Graphene

Graphene is a disruptive technology; one that could open up new markets and even replace existing technologies or materials. It is when graphene is used both to improve an existing material and in a transformational capacity that its true potential can be realised. The graphene is a single layer (monolayer) of carbon atoms, tightly bound in a hexagonal honeycomb lattice. It is an allotrope of carbon in the form of a plane of sp2-bonded atoms with a molecular bond length of 0.142 nanometres. Layers of graphene stacked on top of each other form graphite, with an interplanar spacing of 0.335 nanometres. The separate layers of graphene in graphite are held together by van der Waals forces, which can be overcome during exfoliation of graphene from graphite.

Other notable properties of graphene are its uniform absorption of light across the visible and near-infrared parts of the spectrum (πα ≈ 2.3%), and its potential suitability for use in spin transport. Bearing this in mind, one might be surprised to know that carbon is the second most abundant mass within the human body and the fourth most abundant element in the universe (by mass), after hydrogen, helium and oxygen.

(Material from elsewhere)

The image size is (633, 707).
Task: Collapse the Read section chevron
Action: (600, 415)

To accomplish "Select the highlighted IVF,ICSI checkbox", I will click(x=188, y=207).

This makes carbon the chemical basis for all known life on earth, making graphene potentially an eco-friendly, sustainable solution for an almost limitless number of applications. Since the discovery (or more accurately, the mechanical obtainment) of graphene, applications within different scientific disciplines have exploded, with huge gains being made particularly in high-frequency electronics, bio, chemical and magnetic sensors, ultra-wide bandwidth photodetectors, and energy storage and generation.